## EXCERPTED PASSAGE
§ §
Re: Choice of IDE for Spark

2021-10-02 Thread Паша
Disclaimer: I'm developer avocado for data engineering at JetBrains, so I'm
definitely biased.

And if someone likes Zeppelin — there is an awesome integration of Zeppelin
into IDEA via Big Data Tools plugin — one can perform any explorations they
want/need and then extract all their work into real code with a simple
refactoring → extract Spark Job.

--
Regards,
Pasha

сб, 2 окт. 2021 г. в 04:03, Holden Karau :

> Personally I like Jupyter notebooks for my interactive work and then once
> I’ve done my exploration I switch back to emacs with either scala-metals or
> Python mode.
>
> I think the main takeaway is: do what feels best for you, there is no one
> true way to develop in Spark.
>
> On Fri, Oct 1, 2021 at 1:28 AM Mich Talebzadeh 
> wrote:
>
>> Thanks guys for your comments.
>>
>> I agree with you Florian that opening a terminal say in VSC allows you to
>> run a shell script (an sh file) to submit your spark code, however, this
>> really makes sense if your IDE is running on a Linux host submitting a job
>> to a Kubernetes cluster or YARN cluster.
>>
>> For Python, I will go with PyCharm which is specific to the Python world.
§ §
## PROVIDED RECORDS
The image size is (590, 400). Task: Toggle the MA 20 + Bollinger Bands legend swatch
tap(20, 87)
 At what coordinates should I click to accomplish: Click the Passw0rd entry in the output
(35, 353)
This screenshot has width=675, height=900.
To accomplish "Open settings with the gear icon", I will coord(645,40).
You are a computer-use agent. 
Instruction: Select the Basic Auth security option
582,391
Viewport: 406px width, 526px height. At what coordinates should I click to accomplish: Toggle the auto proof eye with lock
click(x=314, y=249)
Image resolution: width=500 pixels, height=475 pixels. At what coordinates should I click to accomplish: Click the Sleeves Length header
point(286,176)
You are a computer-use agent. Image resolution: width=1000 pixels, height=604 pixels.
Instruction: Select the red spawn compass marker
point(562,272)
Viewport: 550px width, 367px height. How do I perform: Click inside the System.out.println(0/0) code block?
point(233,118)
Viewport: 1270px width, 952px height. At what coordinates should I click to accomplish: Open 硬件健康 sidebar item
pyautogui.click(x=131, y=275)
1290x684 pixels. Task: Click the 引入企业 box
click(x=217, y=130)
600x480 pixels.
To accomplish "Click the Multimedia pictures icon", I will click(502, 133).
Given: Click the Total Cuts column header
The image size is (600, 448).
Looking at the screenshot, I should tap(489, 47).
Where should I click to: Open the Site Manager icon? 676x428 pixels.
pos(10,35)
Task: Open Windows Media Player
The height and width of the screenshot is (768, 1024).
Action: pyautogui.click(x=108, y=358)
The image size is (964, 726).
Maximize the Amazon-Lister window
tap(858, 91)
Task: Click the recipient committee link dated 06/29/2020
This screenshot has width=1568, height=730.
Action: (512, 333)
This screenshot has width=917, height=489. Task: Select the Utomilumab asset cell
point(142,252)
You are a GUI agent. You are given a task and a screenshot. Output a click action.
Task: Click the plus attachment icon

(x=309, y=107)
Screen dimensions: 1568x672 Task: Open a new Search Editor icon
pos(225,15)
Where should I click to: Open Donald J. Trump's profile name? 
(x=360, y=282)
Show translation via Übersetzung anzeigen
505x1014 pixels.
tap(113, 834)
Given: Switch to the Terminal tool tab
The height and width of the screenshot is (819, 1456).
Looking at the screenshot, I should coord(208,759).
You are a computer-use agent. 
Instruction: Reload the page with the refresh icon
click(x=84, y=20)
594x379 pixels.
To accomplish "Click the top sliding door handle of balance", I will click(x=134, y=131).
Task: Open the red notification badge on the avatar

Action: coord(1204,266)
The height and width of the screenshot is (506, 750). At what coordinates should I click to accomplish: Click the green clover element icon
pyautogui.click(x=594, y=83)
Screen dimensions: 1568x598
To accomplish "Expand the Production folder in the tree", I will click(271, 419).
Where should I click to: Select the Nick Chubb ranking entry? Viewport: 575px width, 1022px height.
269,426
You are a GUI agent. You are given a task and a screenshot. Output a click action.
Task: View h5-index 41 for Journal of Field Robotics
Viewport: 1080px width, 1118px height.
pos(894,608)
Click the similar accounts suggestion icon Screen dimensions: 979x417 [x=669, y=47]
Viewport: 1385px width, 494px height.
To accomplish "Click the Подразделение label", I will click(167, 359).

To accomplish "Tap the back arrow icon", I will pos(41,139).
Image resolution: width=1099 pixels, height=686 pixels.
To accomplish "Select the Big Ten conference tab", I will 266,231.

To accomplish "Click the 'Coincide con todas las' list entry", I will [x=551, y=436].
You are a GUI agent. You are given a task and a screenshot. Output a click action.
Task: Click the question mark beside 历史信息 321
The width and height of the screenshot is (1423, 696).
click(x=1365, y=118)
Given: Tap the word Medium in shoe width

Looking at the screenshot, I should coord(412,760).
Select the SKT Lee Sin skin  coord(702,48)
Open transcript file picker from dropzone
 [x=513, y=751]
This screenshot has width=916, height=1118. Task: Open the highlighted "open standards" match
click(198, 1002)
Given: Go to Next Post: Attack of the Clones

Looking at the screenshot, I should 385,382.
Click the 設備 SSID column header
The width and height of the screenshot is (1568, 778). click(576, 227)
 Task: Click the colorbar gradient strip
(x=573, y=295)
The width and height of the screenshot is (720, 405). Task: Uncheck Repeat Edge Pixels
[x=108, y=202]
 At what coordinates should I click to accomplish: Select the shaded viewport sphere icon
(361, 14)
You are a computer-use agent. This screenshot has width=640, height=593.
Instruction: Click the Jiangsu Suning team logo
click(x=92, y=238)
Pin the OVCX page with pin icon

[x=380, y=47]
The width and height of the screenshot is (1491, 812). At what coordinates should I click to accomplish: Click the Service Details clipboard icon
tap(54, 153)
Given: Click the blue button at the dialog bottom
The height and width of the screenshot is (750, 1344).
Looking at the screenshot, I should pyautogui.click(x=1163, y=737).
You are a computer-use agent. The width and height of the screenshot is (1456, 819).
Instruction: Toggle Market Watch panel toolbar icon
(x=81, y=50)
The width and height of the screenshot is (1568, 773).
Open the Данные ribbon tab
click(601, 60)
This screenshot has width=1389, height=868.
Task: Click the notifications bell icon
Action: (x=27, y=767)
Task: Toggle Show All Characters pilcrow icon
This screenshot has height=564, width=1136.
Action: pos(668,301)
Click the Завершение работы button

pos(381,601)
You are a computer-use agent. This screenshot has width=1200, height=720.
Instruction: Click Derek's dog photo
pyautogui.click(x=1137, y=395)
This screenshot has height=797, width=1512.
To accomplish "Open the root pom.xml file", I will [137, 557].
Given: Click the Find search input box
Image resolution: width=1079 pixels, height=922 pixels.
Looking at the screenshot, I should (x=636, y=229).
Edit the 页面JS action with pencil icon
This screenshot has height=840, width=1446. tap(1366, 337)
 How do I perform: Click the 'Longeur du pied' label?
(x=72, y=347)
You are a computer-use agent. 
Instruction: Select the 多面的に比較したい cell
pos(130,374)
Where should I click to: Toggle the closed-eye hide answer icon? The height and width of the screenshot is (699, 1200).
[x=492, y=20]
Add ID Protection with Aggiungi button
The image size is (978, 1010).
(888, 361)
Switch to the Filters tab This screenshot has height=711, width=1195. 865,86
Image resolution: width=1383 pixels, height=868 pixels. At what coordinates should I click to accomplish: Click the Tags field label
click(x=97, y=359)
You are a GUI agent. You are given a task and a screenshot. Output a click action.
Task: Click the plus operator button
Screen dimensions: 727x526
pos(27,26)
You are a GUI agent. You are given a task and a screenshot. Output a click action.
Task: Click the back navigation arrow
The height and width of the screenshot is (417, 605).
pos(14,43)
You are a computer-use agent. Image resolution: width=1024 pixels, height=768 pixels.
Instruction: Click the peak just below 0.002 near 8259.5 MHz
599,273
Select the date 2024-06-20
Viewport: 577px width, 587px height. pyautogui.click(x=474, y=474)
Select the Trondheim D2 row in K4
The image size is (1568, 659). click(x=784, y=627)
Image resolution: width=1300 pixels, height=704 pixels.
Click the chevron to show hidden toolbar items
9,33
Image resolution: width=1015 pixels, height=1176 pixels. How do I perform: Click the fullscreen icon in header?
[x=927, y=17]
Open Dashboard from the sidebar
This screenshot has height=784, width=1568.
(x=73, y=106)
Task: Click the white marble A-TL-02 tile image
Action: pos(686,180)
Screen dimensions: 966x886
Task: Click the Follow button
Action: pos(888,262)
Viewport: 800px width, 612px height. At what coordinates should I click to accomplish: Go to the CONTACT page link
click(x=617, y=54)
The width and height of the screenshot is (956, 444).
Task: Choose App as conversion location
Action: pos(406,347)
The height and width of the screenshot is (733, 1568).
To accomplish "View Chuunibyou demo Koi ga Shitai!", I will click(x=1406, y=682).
§ §
## BRIEF 1
Summarize the Spark IDE thread in two sentences.
## BRIEF 2
Answer these questions from the Spark IDE thread:
(a) Which plugin integrates Zeppelin into IDEA?
(b) Which editor does Holden Karau switch back to after exploring?
(c) Which IDE does Mich Talebzadeh pick for Python?
## BRIEF 3
Continue the Spark IDE thread from the point where it stops.
The data were drawn from a source other than the Spark IDE thread.

## EXPECTED ANSWER 1
Pasha, who says he works in data engineering at JetBrains and is biased, recommends the Zeppelin integration in IDEA through the Big Data Tools plugin, which lets exploratory work be turned into real code with an "extract Spark Job" refactoring. Holden Karau prefers Jupyter notebooks for exploration before switching to emacs and says there is no one true way to develop in Spark, while Mich Talebzadeh says running a shell script from a VSC terminal makes sense mainly on a Linux host submitting to a Kubernetes or YARN cluster, and he chooses PyCharm for Python.

## EXPECTED ANSWER 2
(a) Big Data Tools
(b) Emacs, with either scala-metals or Python mode
(c) PyCharm

## EXPECTED ANSWER 3
>> With Spark, I have used IntelliJ with Spark plug in on MAC for development
>> work. Then created a JAR file, gzipped the whole project and scped to an
>> IBM sandbox, untarred it and ran it with a pre-prepared shell with
>> environment plugin for dev, test, staging etc.
>>
>> IDE is also useful for looking at csv, tsv type files or creating json
>> from one form to another. For json validation,especially if the file is too
>> large, you may have restriction loading the file to web json validator
>> because of the risk of proprietary data being exposed. There is a tool
>> called jq  (a lightweight and flexible
>> command-line JSON processor), that comes pretty handy to validate json.
>> Download and install it on OS and run it as
>>
>> zcat .tgz | jq
>>
>> That will validate the whole tarred and gzipped json file. Otherwise most
>> of these IDE tools come with add-on plugins, for various needs. My
>> preference would be to use the best available IDE for the job. VSC I would
>> consider as a general purpose tool. If all fails, one can always use OS
>> stuff like vi, vim, sed, awk etc 🤔
>>
>>
>> Cheers
>>
>>
>>view my Linkedin profile
>> 
>>
>>
>>
>> *Disclaimer:* Use it at your own risk. Any and all responsibility for
>> any loss, damage or destruction of data or any other property which may
>> arise from relying on this email's technical content is explicitly
>> disclaimed. The author will in no case be liable for any monetary damages
>> arising from such loss, damage or destruction.
>>
>>
>>
>>
>> On Fri, 1 Oct 2021 at 06:55, Florian CASTELAIN <
>> florian.castel...@redlab.io> wrote:
>>
>>> Hello.
>>>
>>> Any "evolved" code editor allows you to create tasks (or builds, or
>>> whatever they are called in the IDE you chose). If you do not find anything
>>> that packages by default all you need, you could just create your own tasks.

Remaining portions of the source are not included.